As mortes de líderes como Wellington da Silva Braga, o Ecko (2021), e Luís Antônio da Silva Braga, o Zinho (2023), criaram vácuos de poder e disputas internas. Resultado: 44% de aumento nos homicídios só na Zona Oeste em 2023, segundo o Instituto Fogo Cruzado.

Mas as milícias não recuam. Ao contrário, mostram força. A queima coordenada de ônibus em outubro de 2023, que paralisou bairros inteiros, foi um recado claro: quem manda somos nós.


Enquanto o Estado não chega…

O enfrentamento às milícias exige muito mais do que operações policiais. É necessário desmantelar redes políticas, econômicas e institucionais que sustentam esse poder paralelo. Enquanto isso não acontece, milhões de moradores seguem reféns — pagando caro para sobreviver em territórios onde quem manda é o crime fardado.


O Carioca Esclarece

O termo “urbanismo miliciano” é usado por pesquisadores para descrever a ocupação ilegal e desordenada de territórios dominados pelas milícias no Rio de Janeiro, com grilagem, construção irregular e exploração imobiliária criminosa.


Entenda o Caso

1. As milícias controlam mais território que o tráfico no Rio?
Não. Desde 2023, o Comando Vermelho superou as milícias em áreas totais dominadas na Região Metropolitana. Mas na cidade do Rio, especialmente na Zona Oeste, as milícias seguem predominantes.
(Fonte: Instituto Fogo Cruzado / GENI-UFF)

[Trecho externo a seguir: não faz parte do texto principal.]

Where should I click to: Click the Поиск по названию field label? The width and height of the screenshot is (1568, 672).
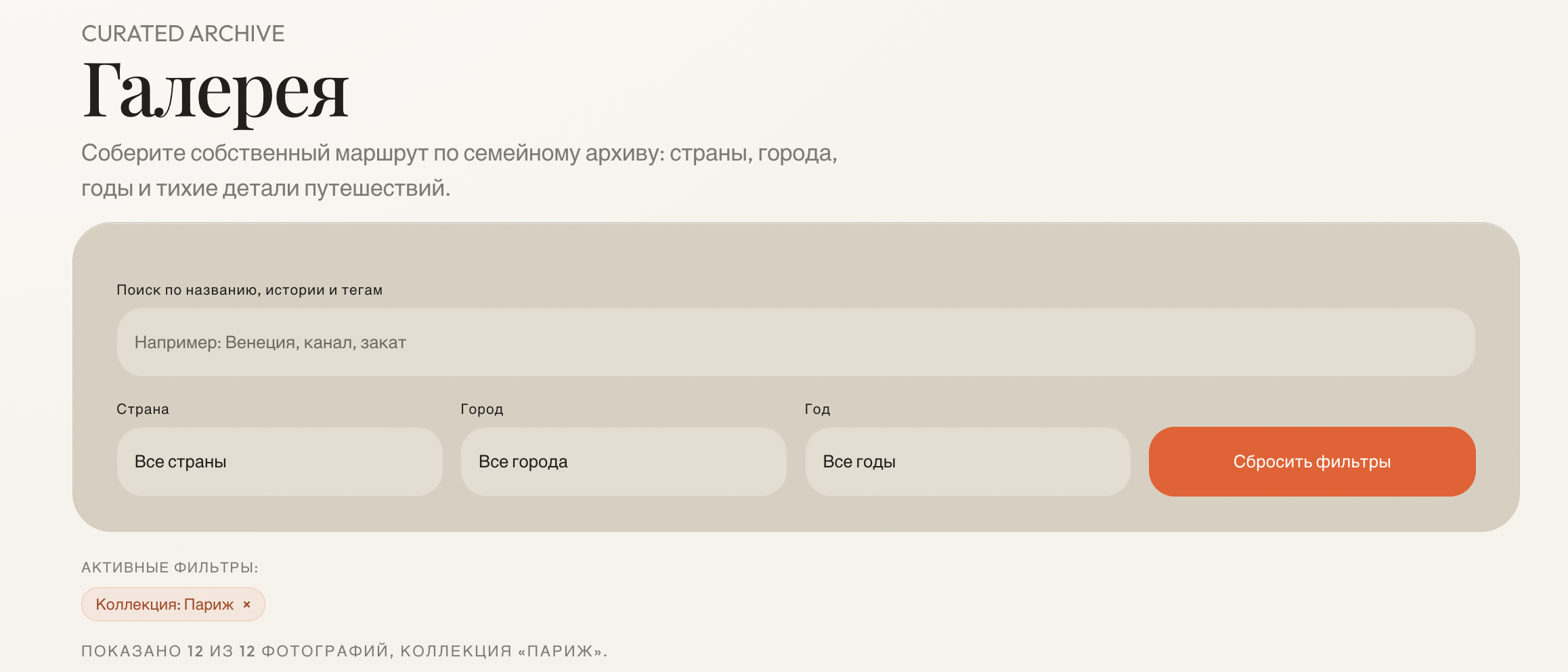tap(249, 290)
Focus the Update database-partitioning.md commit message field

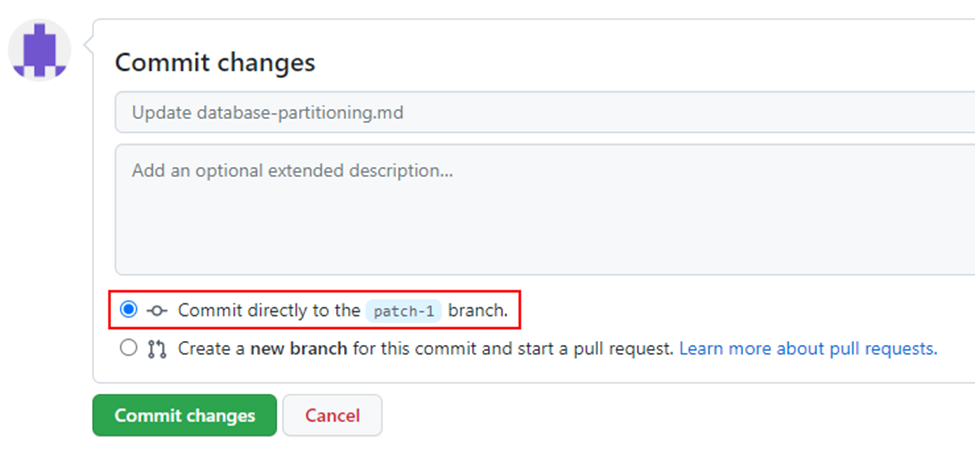[x=540, y=113]
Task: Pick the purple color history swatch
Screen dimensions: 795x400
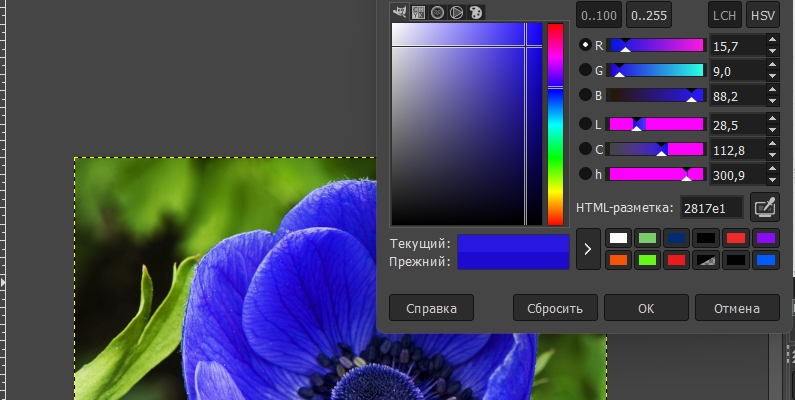Action: tap(765, 238)
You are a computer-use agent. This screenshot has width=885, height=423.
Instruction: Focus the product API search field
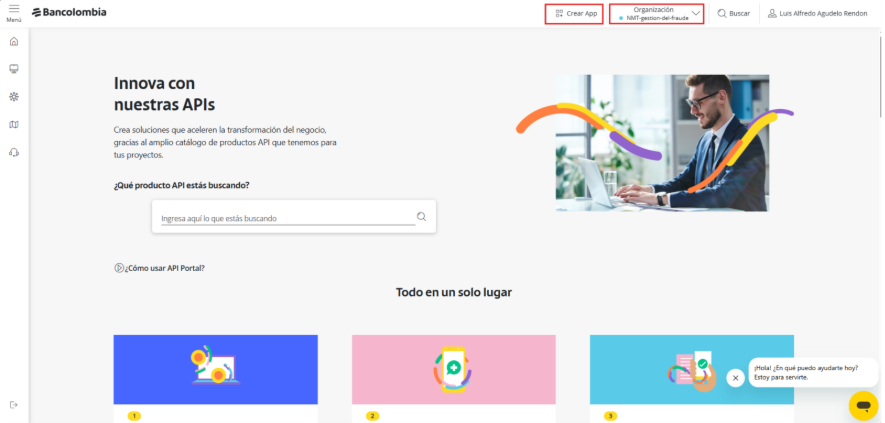(x=288, y=218)
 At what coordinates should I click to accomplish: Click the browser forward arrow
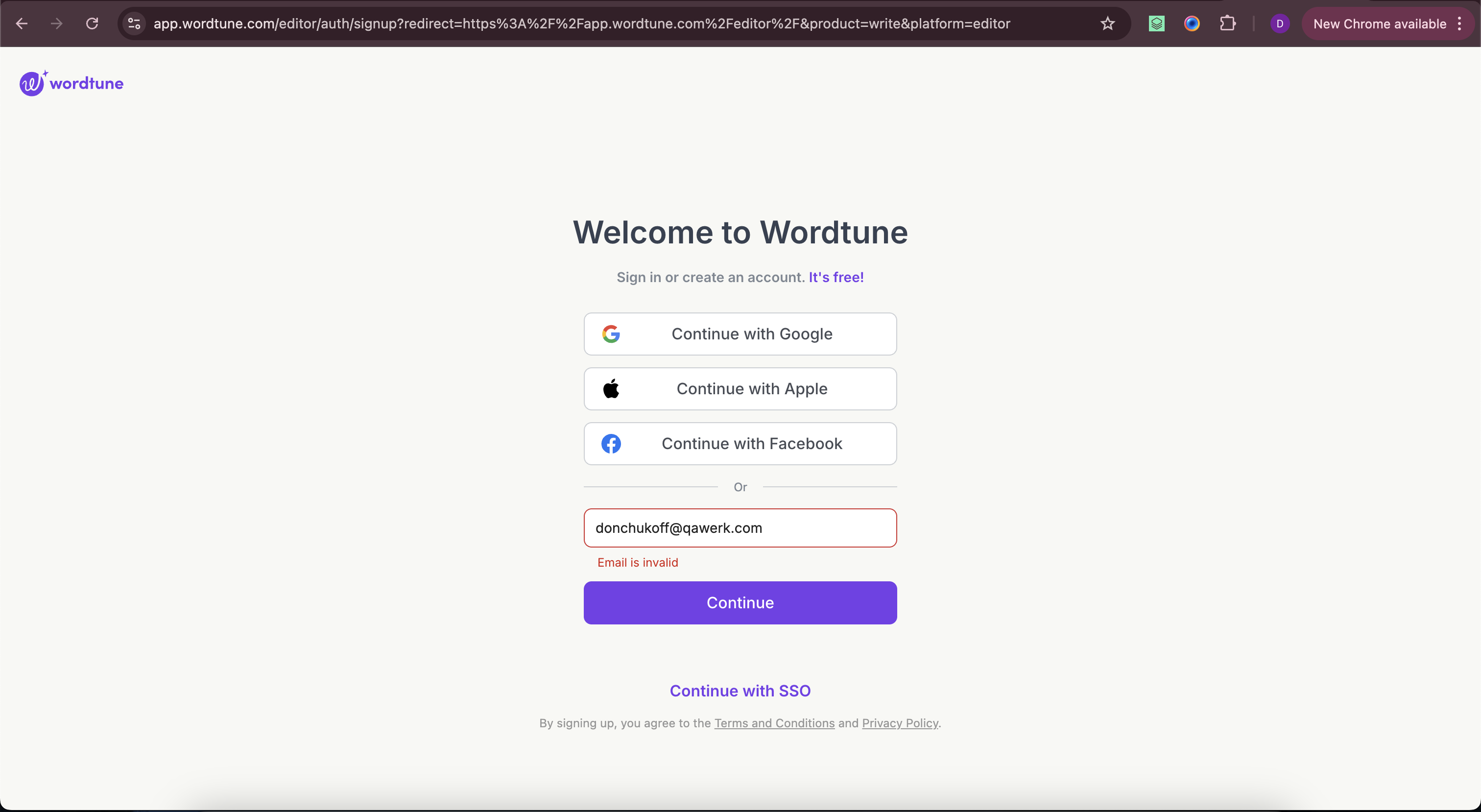(56, 24)
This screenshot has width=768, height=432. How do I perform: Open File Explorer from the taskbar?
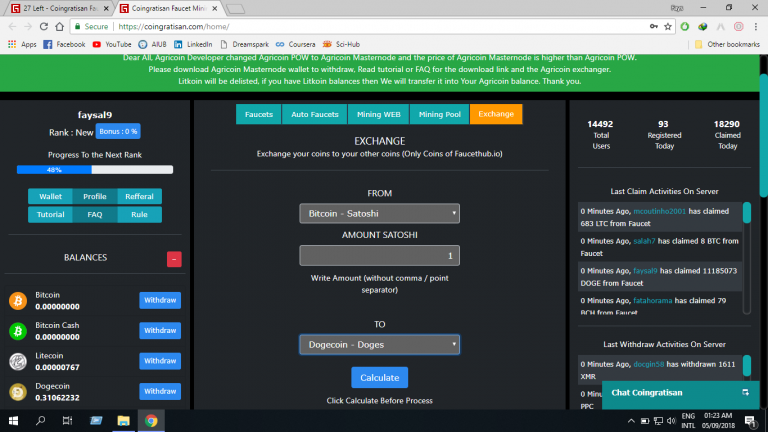124,421
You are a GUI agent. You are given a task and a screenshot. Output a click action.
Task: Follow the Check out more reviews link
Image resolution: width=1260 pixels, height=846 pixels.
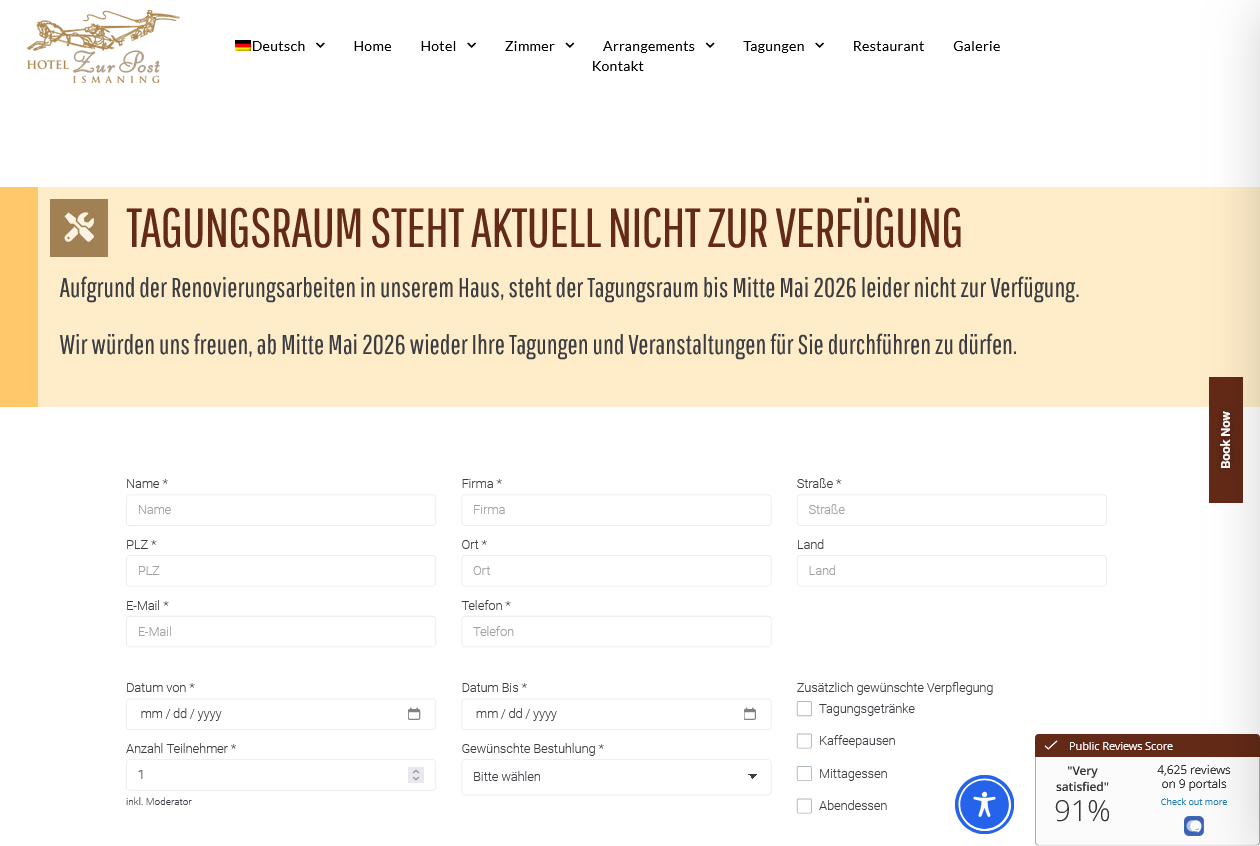pos(1193,802)
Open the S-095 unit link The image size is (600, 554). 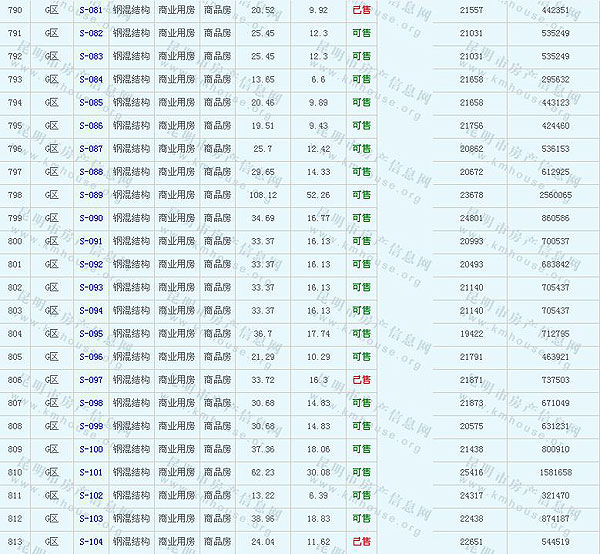90,334
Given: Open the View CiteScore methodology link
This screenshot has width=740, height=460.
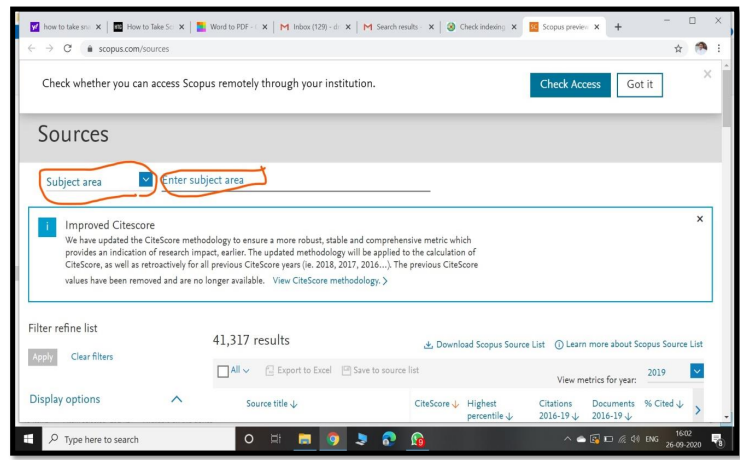Looking at the screenshot, I should [x=329, y=281].
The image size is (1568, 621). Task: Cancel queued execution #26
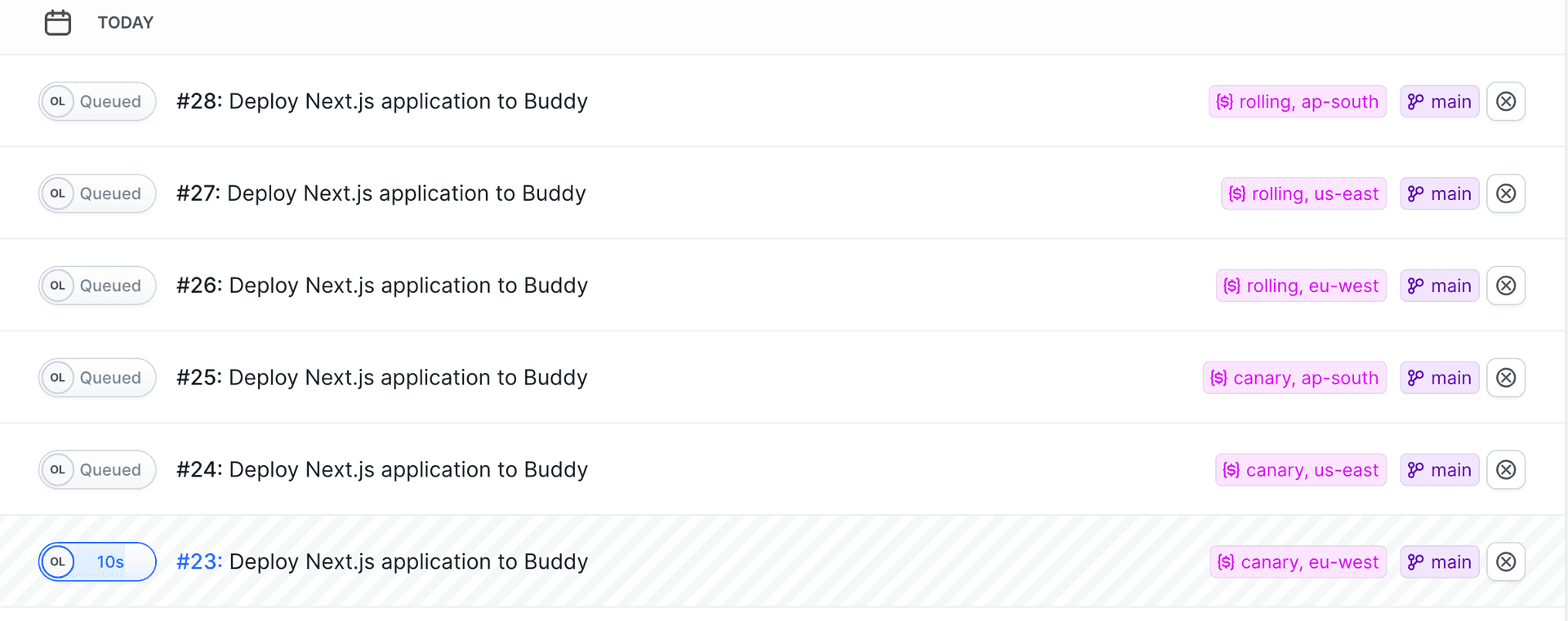tap(1506, 286)
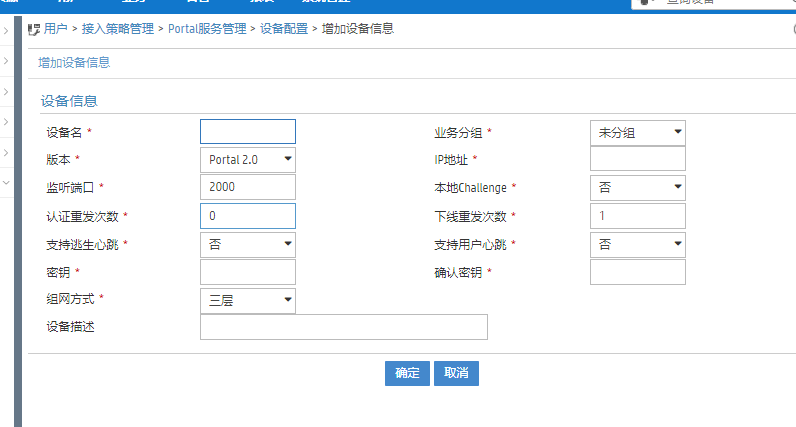
Task: Click the 确认密钥 input field
Action: coord(638,272)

2. Como as milícias lucram tanto?
Exploram serviços essenciais como água, gás, transporte e internet clandestina. Também lucram com grilagem, construção e venda de imóveis irregulares.
(Fonte: GENI-UFF / Metrópoles)

3. Por que a polícia enfrenta menos as milícias que o tráfico?
Por conta de alianças políticas, econômicas e institucionais que oferecem proteção às milícias. Dados mostram que a repressão é seletiva e muito menor nesses territórios.